** begin DATA SUPPLIED **

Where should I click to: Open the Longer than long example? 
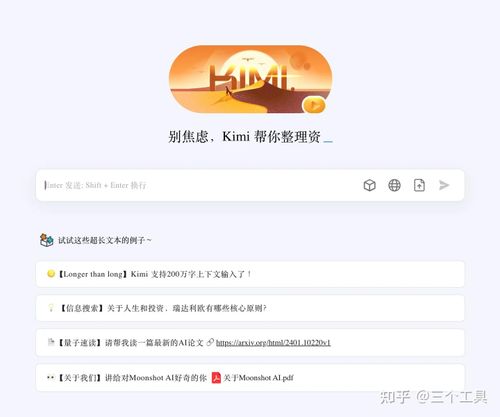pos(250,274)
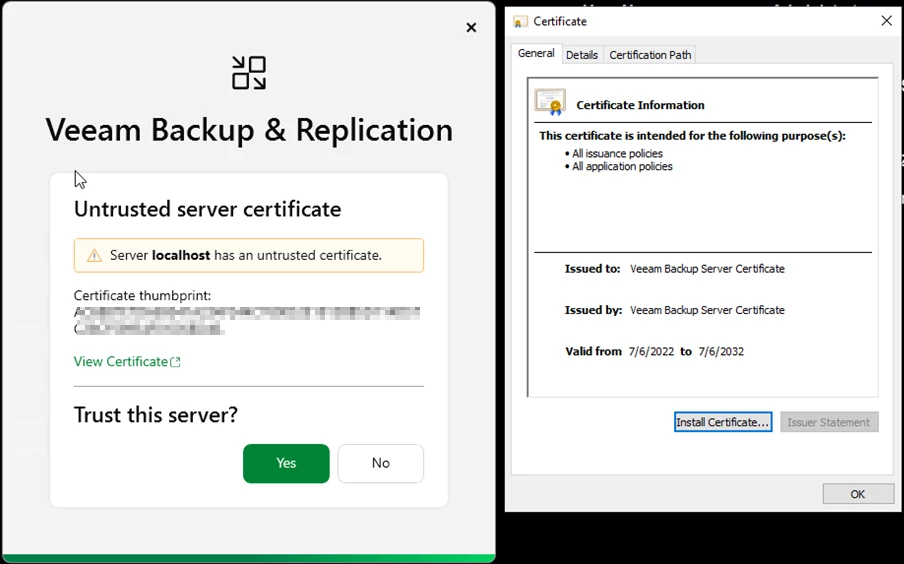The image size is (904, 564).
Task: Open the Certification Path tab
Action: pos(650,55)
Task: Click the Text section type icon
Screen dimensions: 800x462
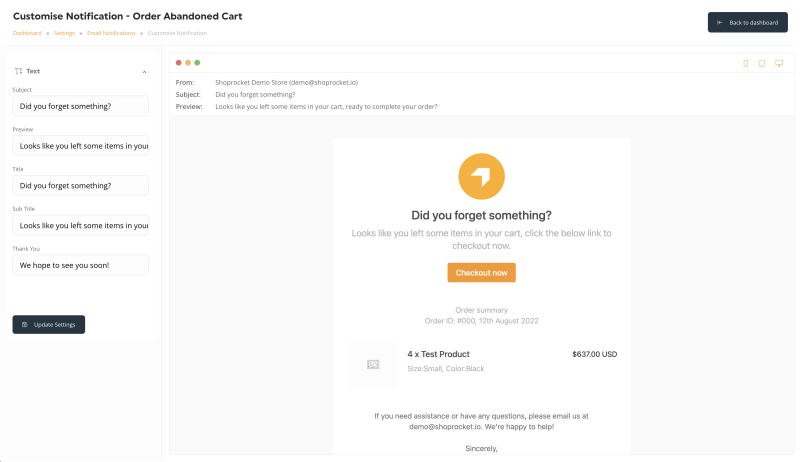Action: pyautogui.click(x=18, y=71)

** end DATA SUPPLIED **
** begin DATA SUPPLIED **

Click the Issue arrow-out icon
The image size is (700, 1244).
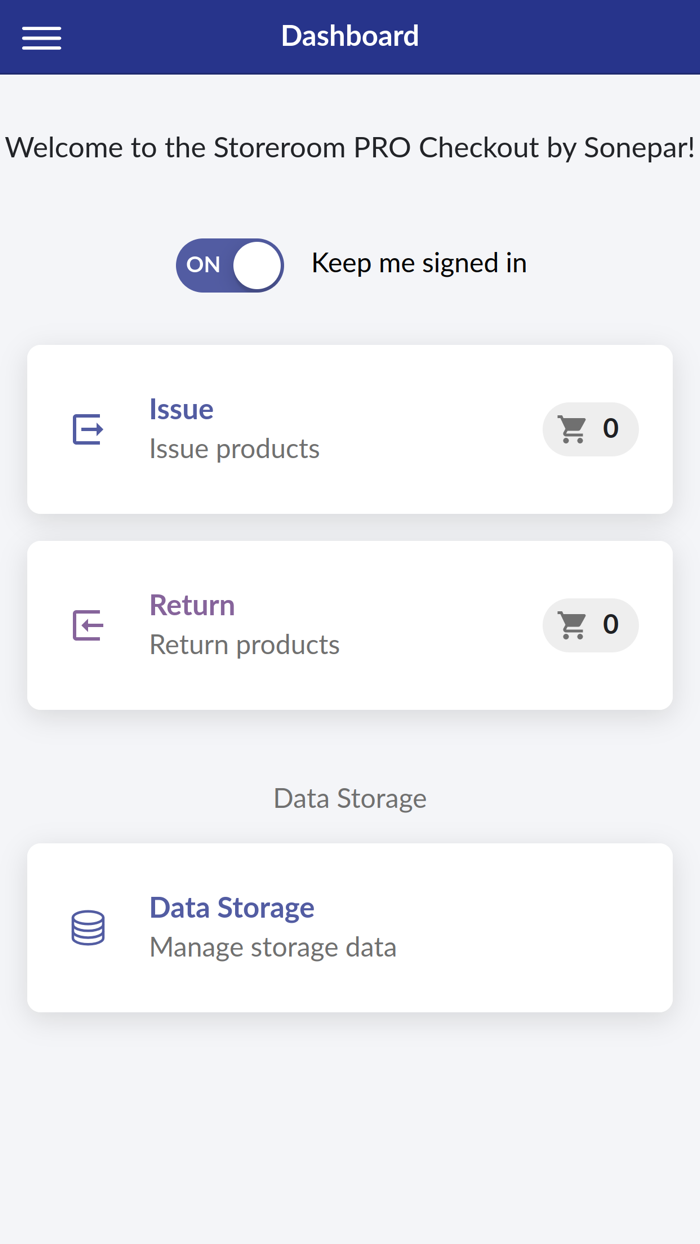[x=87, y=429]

** end DATA SUPPLIED **

THE REQUEST:
Reproduce the listing from the line containing "Click the Issue arrow-out icon" through the line containing "[x=87, y=429]", both included, leaving out the pictures.

COMPLETE RESPONSE:
Click the Issue arrow-out icon
The image size is (700, 1244).
[x=87, y=429]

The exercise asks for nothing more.